Sri Lanka DNA tests confirm Easter attacks ringleader was hotel bomber
The government's main forensic laboratory matched the ringleader of the Easter attacks, Zahran Hashim's daughter's DNA with the remains of one of the bombers at the Shangi-La hotel.
PHOTO: Reuters

COLOMBO - Sri Lanka's police Tuesday (May 21) said DNA tests confirmed that the ringleader of the Easter attacks, Zahran Hashim, was one of the suicide bombers who blew himself up at the Shangri-La hotel.

Police spokesman Ruwan Gunasekera said the government's main forensic laboratory matched Hashim's daughter's DNA with the remains of one of the bombers at the hotel.

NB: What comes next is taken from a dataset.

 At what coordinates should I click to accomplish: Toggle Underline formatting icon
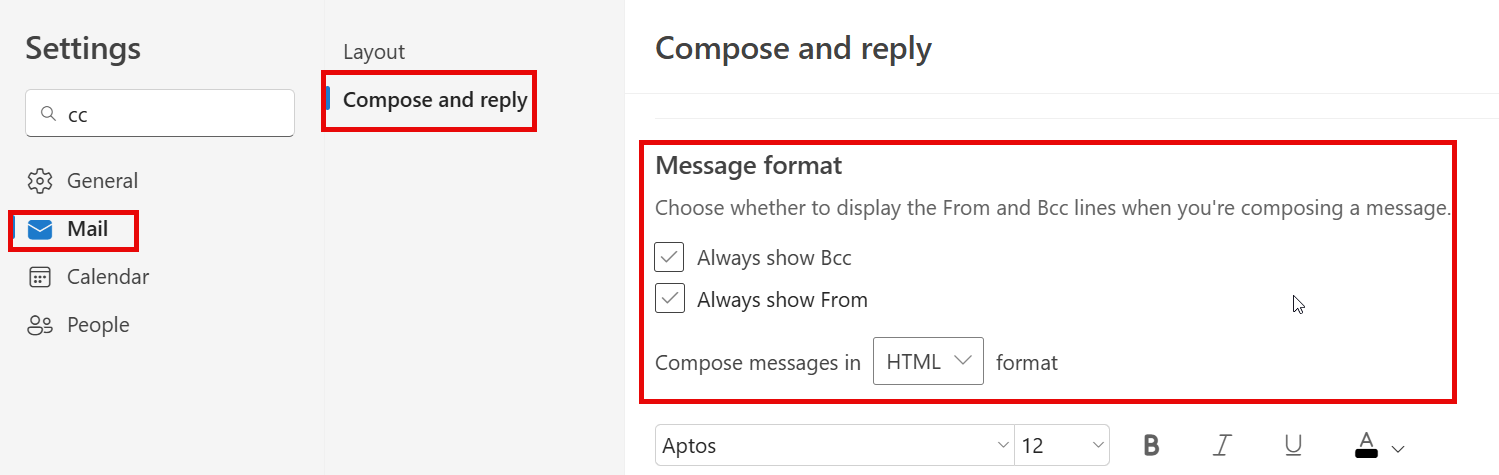[1293, 445]
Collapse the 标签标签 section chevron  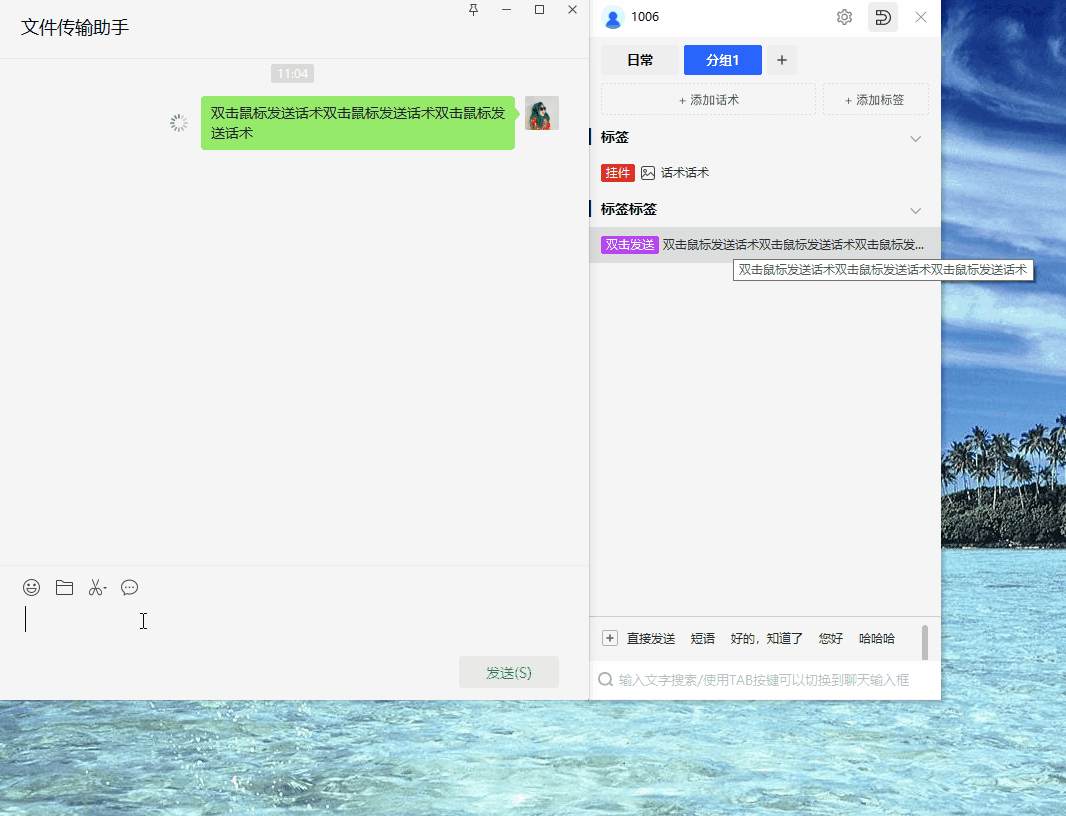point(915,210)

"With the latest test results we have re-confirmed the identities of all the seven suicide bombers plus two others who exploded explosives on April 21," Gunasekera said, explaining that police had matched their DNA with that of their relatives.

The second attacker at the Shangri-La was identified as Ilham Ibrahim, whose brother Inshaf was the lone suicide bomber at the nearby Cinnamon Grand hotel, according to police.

Another Colombo hotel and three Christian churches were also bombed at about the same time killing 258 people and leaving nearly 500 wounded. Forty five of the dead were foreign nationals.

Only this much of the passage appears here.